Aim of the task:
Put the data lines from the one with "This screenshot has height=802, width=907." up to and including the one with "Action: click(x=222, y=445)" into a JSON list of strings, one string per line, leaving out blank lines.

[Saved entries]
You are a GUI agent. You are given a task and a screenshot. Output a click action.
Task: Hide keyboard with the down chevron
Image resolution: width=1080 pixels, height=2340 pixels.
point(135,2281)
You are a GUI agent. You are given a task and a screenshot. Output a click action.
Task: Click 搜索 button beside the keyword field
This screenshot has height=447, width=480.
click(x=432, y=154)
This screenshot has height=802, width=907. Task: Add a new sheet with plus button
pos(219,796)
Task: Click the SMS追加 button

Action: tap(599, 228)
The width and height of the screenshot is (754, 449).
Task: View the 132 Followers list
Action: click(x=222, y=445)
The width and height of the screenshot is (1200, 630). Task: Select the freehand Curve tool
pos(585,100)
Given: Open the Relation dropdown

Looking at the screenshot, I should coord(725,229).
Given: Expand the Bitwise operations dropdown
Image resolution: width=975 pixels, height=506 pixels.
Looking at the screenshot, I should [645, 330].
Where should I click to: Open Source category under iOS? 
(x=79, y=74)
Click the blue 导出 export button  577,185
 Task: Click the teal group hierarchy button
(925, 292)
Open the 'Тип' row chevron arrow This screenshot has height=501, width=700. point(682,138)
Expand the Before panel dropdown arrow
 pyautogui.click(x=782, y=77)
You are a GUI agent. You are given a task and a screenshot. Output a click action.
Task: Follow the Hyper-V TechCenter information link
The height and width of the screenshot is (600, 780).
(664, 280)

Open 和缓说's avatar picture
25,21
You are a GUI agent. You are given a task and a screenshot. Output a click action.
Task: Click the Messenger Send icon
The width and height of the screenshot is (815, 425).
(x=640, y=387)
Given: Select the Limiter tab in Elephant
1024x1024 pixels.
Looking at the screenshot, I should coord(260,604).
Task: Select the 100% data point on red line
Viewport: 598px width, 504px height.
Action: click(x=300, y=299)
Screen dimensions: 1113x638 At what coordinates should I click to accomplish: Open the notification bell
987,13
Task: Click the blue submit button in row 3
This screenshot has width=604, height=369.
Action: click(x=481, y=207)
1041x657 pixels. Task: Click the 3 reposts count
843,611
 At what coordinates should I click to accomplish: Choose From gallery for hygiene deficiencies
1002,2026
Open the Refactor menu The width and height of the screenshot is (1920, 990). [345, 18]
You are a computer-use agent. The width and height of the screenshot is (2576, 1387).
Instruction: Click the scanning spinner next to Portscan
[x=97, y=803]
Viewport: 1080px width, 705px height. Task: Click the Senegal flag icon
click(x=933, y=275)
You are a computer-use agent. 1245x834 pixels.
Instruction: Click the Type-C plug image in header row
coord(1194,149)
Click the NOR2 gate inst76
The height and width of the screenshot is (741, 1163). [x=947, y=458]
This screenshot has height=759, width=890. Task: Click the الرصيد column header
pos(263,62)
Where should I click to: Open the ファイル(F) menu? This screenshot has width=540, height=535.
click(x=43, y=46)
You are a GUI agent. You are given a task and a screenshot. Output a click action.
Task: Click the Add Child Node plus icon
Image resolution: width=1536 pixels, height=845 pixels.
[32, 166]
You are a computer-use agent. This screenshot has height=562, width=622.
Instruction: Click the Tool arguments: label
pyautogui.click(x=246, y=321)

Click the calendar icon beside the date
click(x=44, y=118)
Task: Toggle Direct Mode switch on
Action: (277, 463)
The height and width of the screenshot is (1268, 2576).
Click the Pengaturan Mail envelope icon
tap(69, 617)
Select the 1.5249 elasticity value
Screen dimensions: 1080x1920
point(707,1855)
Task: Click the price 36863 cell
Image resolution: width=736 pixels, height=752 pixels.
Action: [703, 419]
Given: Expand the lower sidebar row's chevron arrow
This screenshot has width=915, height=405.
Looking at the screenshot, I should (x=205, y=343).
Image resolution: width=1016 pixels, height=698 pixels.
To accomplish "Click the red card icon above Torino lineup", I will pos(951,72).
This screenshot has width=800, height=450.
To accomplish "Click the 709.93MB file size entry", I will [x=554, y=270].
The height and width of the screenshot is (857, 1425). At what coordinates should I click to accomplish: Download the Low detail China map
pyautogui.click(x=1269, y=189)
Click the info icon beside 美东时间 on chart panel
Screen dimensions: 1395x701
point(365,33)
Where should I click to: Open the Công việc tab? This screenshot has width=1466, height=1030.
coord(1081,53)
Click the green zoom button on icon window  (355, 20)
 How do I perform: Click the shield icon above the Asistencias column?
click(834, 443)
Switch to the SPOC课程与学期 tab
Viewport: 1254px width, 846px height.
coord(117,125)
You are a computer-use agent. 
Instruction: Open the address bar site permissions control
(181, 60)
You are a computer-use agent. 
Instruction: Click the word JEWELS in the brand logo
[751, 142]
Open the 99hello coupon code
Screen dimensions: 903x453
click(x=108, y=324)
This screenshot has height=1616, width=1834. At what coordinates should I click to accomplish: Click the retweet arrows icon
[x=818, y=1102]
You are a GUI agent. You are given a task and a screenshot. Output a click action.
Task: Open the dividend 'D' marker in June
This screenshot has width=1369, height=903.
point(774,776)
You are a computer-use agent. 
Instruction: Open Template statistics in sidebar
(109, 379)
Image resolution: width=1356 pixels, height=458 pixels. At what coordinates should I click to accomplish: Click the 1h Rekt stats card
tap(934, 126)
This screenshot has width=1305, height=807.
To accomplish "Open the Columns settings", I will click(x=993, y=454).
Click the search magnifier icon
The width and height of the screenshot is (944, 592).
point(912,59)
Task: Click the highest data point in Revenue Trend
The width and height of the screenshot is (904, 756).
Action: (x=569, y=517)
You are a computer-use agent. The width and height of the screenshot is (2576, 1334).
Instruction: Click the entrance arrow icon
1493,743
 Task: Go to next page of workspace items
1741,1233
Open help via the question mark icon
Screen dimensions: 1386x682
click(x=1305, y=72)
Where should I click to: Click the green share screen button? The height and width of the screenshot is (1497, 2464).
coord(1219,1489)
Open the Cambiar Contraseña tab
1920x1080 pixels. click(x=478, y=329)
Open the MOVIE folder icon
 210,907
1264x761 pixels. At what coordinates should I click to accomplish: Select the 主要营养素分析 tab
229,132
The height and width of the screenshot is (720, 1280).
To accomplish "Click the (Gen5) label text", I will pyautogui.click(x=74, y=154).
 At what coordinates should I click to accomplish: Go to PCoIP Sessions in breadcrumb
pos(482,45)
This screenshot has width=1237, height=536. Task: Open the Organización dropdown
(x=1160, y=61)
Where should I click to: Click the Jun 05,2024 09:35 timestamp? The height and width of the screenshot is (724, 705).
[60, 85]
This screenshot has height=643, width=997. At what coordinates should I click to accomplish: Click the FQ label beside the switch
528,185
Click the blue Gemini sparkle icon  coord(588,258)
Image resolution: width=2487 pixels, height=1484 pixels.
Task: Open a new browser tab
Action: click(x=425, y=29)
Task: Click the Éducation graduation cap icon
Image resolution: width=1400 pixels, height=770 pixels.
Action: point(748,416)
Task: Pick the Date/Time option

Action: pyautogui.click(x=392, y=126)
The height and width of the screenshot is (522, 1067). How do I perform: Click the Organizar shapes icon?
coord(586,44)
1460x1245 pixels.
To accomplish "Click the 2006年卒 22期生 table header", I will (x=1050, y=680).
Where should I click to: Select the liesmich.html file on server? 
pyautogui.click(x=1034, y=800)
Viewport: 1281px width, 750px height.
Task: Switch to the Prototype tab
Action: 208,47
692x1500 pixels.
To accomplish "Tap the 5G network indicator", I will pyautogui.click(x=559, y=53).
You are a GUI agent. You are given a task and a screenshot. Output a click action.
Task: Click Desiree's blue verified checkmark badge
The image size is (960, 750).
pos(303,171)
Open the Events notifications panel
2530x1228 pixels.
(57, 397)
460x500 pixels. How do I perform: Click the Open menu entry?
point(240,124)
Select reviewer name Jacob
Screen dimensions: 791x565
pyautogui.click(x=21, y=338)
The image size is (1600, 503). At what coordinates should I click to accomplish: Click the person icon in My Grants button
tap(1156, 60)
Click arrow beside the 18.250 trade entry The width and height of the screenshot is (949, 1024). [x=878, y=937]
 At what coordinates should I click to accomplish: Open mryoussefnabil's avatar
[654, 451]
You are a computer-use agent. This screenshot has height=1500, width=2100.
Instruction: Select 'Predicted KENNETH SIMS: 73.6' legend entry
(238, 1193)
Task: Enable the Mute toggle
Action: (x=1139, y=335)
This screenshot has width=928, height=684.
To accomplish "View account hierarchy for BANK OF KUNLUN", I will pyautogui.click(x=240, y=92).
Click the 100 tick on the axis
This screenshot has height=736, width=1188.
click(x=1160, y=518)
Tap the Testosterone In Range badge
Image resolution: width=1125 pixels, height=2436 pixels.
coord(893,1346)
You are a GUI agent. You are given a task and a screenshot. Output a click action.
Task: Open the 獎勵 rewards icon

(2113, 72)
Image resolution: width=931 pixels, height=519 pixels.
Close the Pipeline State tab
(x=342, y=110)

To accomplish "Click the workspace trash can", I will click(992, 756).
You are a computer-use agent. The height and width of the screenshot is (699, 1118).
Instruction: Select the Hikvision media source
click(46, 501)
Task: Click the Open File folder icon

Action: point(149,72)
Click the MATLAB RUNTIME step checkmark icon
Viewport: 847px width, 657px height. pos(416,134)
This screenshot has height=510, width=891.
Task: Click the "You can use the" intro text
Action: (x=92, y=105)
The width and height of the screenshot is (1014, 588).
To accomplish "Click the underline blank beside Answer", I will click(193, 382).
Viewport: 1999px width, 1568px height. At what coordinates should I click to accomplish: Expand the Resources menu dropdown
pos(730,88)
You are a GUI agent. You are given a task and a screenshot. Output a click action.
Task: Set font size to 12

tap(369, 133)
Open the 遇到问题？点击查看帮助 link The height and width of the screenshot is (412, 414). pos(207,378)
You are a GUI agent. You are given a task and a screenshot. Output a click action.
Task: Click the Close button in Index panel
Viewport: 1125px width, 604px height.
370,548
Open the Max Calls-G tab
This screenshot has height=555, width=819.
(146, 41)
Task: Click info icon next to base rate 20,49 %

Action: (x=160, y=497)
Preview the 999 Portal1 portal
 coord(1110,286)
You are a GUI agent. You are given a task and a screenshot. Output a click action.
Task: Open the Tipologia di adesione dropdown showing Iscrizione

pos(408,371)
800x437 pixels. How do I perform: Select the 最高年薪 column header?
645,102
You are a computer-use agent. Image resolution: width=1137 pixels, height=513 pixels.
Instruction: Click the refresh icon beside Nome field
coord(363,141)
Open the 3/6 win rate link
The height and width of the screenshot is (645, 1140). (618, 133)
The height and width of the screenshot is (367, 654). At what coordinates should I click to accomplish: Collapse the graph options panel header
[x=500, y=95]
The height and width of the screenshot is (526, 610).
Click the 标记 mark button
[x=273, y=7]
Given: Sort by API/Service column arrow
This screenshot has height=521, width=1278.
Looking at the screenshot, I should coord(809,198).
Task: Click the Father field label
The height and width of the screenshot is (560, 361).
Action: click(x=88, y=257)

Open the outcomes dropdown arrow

Exercise solution:
[
  "This screenshot has height=802, width=907. Task: Add a new sheet with plus button",
  "pos(219,796)",
  "Task: Click the SMS追加 button",
  "Action: tap(599, 228)",
  "The width and height of the screenshot is (754, 449).",
  "Task: View the 132 Followers list",
  "Action: click(x=222, y=445)"
]